Os piores retrocessos obtidos em relação à luta pela legalização do aborto ocorreram sob o governo Lula e podem se aprofundar sob o governo de Dilma. Lula assinou o Acordo Brasil Vaticano, que assegura o compromisso de o Brasil não aprovar a legalização do aborto, prática condenável pela Igreja Católica. Durante a disputa eleitoral, Dilma Roussef assinou uma carta em que se comprometia com setores religiosos e abandonava sua posição de defesa da legalização do aborto. Agora, tramita no Congresso Nacional um projeto (elaborado por um deputado do PT) que quer recuar inclusive do direito que as mulheres tem hoje de realizar o aborto em casos de estupro.
Essas informações revelam que precisamos marchar. Marchar e lutar para destruir um sistema que acaba com a vida das mulheres trabalhadoras e da classe trabalhadora de conjunto. Mas também revelam que não podemos marchar em direção ao Palácio do Planalto para abraçar a presidenta. Não basta ser mulher, como Dilma, ou um ex-operário, como Lula. É preciso defender com coerência os direitos dos trabalhadores e trabalhadoras.
O Movimento Mulheres em Luta está ao lado da luta das margaridas, trabalhadoras, mães, filhas que transformam seu suor em lucro dos grandes latifundiários, banqueiros e empresários de nosso país. Mas não acreditamos que o caminho é a subserviência aos governos, como quer a direção das organizações que encabeçam a Marcha das Margaridas.

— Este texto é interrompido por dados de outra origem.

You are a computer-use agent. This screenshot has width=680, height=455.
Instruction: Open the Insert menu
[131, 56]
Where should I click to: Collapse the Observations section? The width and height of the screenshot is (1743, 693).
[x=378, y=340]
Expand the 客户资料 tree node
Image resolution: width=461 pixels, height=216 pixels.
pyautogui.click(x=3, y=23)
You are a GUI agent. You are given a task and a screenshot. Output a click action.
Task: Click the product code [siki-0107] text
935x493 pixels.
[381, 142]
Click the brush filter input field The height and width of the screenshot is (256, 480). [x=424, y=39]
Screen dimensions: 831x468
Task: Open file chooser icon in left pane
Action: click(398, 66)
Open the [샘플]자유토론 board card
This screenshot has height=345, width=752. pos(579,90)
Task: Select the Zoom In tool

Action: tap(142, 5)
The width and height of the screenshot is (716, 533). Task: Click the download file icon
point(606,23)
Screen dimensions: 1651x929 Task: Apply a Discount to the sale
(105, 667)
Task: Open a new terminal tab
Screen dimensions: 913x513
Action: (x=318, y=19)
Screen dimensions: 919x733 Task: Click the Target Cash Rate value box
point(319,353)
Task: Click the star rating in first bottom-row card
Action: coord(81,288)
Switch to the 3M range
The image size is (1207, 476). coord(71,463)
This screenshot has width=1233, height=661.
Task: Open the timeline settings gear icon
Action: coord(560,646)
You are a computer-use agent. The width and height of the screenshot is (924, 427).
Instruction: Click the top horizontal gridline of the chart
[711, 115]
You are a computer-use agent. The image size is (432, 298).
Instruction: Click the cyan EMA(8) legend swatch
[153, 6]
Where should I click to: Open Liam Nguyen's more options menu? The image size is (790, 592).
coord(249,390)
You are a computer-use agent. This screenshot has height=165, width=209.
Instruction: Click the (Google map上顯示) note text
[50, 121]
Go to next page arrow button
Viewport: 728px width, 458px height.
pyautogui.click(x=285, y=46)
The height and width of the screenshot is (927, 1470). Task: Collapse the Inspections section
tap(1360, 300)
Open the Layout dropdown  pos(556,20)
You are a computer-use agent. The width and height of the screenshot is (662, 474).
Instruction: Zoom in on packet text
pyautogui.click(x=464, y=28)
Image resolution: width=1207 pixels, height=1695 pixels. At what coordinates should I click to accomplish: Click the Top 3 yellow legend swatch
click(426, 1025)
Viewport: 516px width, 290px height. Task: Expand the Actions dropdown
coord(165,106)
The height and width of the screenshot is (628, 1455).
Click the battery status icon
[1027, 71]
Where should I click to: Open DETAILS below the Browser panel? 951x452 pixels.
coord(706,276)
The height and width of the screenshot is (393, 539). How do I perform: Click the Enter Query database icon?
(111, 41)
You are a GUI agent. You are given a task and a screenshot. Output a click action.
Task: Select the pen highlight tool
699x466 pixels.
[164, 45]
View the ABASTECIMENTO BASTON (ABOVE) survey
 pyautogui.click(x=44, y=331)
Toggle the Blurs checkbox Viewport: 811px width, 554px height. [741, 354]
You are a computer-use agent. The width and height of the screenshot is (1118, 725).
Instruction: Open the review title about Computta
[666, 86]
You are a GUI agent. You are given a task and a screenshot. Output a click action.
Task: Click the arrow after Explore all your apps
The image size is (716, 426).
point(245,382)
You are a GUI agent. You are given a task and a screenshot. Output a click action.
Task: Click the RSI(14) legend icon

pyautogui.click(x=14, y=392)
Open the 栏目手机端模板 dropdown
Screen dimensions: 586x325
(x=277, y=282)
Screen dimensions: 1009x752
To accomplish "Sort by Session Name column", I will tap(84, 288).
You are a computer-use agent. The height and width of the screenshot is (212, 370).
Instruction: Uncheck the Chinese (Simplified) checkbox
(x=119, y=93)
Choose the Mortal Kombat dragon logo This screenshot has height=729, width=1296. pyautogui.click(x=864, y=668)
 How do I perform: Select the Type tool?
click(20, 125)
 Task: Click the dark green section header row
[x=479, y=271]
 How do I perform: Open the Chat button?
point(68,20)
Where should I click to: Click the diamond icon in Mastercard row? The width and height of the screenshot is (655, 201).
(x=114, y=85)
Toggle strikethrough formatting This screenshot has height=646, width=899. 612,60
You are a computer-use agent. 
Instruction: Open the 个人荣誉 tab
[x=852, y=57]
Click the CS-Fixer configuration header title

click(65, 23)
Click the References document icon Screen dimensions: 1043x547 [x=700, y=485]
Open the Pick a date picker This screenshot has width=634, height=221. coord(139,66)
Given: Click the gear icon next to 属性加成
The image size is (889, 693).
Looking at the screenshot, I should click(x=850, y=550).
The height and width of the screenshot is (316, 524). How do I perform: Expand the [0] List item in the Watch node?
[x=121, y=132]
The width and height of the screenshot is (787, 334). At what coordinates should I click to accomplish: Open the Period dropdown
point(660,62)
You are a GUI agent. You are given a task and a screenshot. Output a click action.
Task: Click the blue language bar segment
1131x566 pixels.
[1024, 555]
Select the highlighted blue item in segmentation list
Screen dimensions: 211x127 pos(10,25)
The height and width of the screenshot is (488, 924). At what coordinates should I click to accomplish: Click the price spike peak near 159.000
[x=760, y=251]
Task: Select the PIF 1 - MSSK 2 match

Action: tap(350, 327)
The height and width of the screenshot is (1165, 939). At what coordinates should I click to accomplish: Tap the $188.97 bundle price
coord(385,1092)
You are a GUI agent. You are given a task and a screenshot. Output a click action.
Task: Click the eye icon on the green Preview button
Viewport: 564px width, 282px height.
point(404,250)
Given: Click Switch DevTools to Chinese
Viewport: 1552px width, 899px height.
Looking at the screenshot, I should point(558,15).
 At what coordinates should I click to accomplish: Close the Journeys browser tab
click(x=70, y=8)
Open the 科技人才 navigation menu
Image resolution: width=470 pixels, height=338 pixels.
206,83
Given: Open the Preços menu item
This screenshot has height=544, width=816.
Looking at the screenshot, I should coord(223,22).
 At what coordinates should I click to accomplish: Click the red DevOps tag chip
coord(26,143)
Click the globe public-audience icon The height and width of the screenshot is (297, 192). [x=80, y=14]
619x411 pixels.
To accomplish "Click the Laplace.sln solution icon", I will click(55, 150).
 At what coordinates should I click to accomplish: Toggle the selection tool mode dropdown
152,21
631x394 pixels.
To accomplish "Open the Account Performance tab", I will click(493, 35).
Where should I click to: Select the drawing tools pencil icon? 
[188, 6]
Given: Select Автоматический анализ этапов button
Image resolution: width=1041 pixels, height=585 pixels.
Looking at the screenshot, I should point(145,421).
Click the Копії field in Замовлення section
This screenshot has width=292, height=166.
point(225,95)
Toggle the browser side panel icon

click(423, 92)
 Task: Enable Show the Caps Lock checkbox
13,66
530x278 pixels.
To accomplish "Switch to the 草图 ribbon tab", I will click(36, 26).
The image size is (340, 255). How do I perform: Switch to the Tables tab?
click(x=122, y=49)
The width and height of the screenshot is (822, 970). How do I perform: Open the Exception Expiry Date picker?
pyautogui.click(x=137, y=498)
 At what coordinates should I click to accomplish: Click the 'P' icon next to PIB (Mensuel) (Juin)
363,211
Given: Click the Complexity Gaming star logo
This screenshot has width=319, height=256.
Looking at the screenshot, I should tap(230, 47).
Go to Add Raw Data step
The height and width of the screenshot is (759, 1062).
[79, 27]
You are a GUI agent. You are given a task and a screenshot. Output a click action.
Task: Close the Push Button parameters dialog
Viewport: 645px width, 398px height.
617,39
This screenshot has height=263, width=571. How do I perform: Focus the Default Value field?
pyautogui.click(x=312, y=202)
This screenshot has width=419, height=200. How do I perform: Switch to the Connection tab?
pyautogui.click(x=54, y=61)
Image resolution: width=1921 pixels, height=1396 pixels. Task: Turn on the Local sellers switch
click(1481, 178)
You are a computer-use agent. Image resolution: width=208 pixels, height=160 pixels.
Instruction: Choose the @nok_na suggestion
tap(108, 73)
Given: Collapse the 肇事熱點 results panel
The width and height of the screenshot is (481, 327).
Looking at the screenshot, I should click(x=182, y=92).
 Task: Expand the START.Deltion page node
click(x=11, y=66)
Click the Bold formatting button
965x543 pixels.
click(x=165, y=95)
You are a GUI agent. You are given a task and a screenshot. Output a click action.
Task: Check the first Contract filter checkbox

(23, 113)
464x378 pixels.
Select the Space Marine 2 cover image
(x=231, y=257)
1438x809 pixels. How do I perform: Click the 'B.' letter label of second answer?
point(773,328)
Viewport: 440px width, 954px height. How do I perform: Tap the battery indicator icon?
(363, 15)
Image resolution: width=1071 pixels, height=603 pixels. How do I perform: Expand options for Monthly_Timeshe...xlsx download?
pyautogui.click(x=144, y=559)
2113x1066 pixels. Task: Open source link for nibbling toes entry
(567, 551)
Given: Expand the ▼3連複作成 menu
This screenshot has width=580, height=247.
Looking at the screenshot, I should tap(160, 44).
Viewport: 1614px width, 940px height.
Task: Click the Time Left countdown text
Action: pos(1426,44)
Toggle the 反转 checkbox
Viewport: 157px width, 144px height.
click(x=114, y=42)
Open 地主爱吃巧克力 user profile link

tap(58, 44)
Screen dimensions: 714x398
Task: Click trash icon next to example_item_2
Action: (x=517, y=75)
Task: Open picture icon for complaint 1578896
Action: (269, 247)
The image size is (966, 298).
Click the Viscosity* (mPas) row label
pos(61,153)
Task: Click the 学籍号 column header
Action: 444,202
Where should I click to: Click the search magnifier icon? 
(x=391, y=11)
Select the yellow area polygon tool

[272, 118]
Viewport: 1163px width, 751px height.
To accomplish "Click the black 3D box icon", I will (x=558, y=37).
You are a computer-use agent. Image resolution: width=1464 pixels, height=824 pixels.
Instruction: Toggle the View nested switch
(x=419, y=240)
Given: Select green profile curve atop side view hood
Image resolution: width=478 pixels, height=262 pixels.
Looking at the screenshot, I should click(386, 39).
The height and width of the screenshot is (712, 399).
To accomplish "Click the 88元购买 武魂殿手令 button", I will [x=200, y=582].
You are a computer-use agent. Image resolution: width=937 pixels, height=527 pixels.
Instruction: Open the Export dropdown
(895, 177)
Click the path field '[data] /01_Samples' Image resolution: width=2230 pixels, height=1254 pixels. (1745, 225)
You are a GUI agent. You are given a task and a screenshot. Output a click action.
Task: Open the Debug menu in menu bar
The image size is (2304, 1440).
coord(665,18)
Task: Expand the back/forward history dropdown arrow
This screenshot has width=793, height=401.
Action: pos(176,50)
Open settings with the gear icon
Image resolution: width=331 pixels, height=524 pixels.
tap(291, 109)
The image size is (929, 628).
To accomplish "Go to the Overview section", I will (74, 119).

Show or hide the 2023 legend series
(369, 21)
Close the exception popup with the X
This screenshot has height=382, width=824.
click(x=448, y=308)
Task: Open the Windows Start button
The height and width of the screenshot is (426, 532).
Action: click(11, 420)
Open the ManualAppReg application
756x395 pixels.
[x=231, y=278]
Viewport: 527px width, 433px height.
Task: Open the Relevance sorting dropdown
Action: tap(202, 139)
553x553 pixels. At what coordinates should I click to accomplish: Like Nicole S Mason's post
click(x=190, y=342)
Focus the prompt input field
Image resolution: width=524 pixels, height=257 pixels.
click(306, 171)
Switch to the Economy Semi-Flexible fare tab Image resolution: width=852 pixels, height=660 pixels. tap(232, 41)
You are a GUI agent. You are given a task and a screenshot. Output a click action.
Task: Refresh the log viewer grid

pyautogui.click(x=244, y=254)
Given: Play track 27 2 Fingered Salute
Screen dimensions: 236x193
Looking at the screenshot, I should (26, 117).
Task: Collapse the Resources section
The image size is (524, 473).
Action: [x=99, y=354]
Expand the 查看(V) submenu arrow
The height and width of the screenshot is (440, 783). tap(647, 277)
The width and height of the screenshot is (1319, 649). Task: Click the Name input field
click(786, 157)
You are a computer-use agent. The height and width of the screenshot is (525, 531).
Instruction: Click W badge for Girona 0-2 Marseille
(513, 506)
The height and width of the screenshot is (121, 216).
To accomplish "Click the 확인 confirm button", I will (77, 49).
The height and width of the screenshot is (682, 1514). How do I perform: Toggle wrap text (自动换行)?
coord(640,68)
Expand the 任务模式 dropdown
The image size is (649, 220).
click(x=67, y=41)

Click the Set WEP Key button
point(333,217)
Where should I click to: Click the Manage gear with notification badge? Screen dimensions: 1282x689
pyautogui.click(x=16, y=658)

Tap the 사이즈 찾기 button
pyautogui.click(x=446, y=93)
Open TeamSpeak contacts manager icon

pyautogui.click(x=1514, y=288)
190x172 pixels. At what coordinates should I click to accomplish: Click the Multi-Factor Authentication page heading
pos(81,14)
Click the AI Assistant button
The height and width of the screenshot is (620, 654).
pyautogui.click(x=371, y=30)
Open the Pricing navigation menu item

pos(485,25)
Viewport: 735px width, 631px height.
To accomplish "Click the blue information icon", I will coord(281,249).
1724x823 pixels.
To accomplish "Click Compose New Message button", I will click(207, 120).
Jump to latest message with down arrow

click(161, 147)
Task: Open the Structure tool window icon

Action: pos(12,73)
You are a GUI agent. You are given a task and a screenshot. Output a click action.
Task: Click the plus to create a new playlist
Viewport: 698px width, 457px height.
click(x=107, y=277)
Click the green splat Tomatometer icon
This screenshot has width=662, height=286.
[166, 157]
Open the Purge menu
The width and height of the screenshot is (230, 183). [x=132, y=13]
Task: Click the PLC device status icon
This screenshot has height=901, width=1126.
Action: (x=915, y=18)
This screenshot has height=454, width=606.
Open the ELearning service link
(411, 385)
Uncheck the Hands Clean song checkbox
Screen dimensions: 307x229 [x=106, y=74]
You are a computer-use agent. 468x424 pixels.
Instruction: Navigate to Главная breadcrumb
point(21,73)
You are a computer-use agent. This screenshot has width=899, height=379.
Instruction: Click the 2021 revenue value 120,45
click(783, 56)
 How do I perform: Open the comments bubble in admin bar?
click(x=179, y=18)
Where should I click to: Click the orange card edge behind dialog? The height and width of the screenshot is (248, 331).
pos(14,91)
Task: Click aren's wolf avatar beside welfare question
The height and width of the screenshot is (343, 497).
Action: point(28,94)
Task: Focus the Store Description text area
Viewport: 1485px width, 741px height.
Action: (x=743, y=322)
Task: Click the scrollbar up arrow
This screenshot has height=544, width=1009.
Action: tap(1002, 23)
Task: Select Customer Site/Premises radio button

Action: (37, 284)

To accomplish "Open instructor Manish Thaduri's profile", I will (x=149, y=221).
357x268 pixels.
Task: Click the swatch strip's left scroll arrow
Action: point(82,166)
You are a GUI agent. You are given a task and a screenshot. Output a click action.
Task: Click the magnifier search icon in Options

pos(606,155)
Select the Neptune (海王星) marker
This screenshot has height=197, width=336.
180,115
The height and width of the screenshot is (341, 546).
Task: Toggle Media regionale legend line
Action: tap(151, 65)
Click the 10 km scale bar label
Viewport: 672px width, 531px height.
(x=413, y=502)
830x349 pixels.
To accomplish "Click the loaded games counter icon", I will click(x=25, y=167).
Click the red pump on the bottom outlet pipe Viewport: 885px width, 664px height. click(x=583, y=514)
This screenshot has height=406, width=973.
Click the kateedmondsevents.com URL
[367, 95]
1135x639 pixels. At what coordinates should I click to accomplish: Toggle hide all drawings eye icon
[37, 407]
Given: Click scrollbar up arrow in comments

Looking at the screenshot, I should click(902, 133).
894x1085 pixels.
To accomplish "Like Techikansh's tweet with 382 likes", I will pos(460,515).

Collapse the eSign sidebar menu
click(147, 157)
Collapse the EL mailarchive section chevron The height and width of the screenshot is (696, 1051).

Acreditamos no caminho da luta ao lado da classe trabalhadora. Por isso estivemos em Brasília no dia 24 de agosto, junto à CSP Conlutas, ao Movimento dos Trabalhadores Rurais sem Terra (MST), ao Movimento dos trabalhadores sem Teto (MTST), à Intersindical, enfim, às organizações que neste momento se mostram mais coerentes com a defesa da classe trabalhadora e com a luta pelas transformações que nosso país precisa.